Re: APOD: Quadrantids of the North (2022 Jan 08)

by De58te » Sat Jan 08, 2022 8:42 am

Wow, today's APOD at first glance is so eerie. Those dark tripod things in the foreground reminded me of the H.G. Wells / Orson Welles movie "The War of the Worlds". The Martian tripods actually looked like that and one is even firing a ray gun blaster that just happens to look like a meteor shower. ( Correction, Orson Welles made the radio broadcast, not the movie.)

Re: APOD: Quadrantids of the North (2022 Jan 08)

by alter-ego » Sat Jan 08, 2022 6:05 am

I observed this shower many years ago, mainly to experience its short duration (~6 hours). I was skeptical I'd be able to sense a peak within a 6-hour timeframe, but I was actually surprised I could. The peak was distinct enough that I quit observing about 4:00am after not seeing any reasonable counts. I got the impression the show was over.

Re: APOD: Quadrantids of the North (2022 Jan 08)

by Ann » Sat Jan 08, 2022 6:03 am

QuadrantidsnorthernskyRadioTelescopeArray1024[1].jpg
Quadrantids of the North.
Image Credit & Copyright: Cheng Luo
APOD January 8 2022 annotated.png

Here are some of the stars that you can see in the APOD. Note that the Big Dipper is "upside down", or at least it seems to be oriented the other way when I see it in the sky!

What about Alkaid? Ah, I couldn't help myself. Note that Alkaid itself appears to be "shooting a Quadrantid" as if it was firing a gun!

Well, the thing is that Alkaid is one of my favorite stars, at the same time as it is a disappointment to me. It is fascinating because it is a star of spectral class B3 at a distance of only about a hundred light-years - that's nearby as early B-type stars go! But at the same time I'm disappointed, because it is not particularly blue as early B-type stars go, with a B-V of only −0.099, and it is not all that bright, only about 150 times solar in yellow-green light.

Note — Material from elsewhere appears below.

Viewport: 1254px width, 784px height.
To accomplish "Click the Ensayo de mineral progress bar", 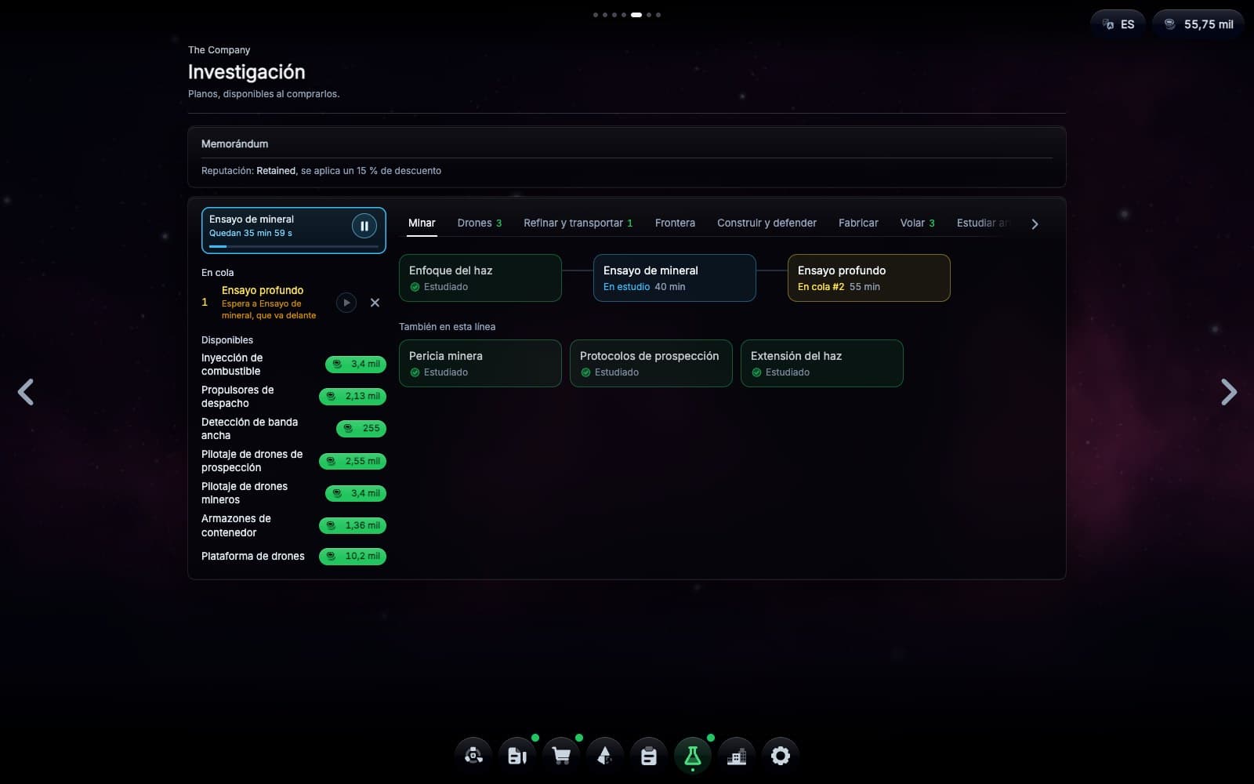I will pos(294,246).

Oh well! I loved the fact that Alkaid seemed to be firing a Quadrantid! Alkaid, get your gun! 🔫

Ann

APOD: Quadrantids of the North (2022 Jan 08)

by APOD Robot » Sat Jan 08, 2022 5:05 am

Image Quadrantids of the North

Explanation: Named for a forgotten constellation, the Quadrantid Meteor Shower puts on an annual show for planet Earth's northern hemisphere skygazers. The shower's radiant on the sky lies within the old, astronomically obsolete constellation Quadrans Muralis. That location is not far from the Big Dipper, at the boundaries of the modern constellations Bootes and Draco. In fact north star Polaris is just below center in this frame and the Big Dipper asterism (known to some as the Plough) is above it, with the meteor shower radiant to the right. Pointing back toward the radiant, Quadrantid meteors streak through the night in the panoramic skyscape, a composite of images taken in the hours around the shower's peak on January 4, 2022. Arrayed in the foreground are radio telescopes of the Chinese Spectral Radioheliograph, Mingantu Observing Station, Inner Mongolia, China. A likely source of the dust stream that produces Quadrantid meteors was identified in 2003 as an asteroid.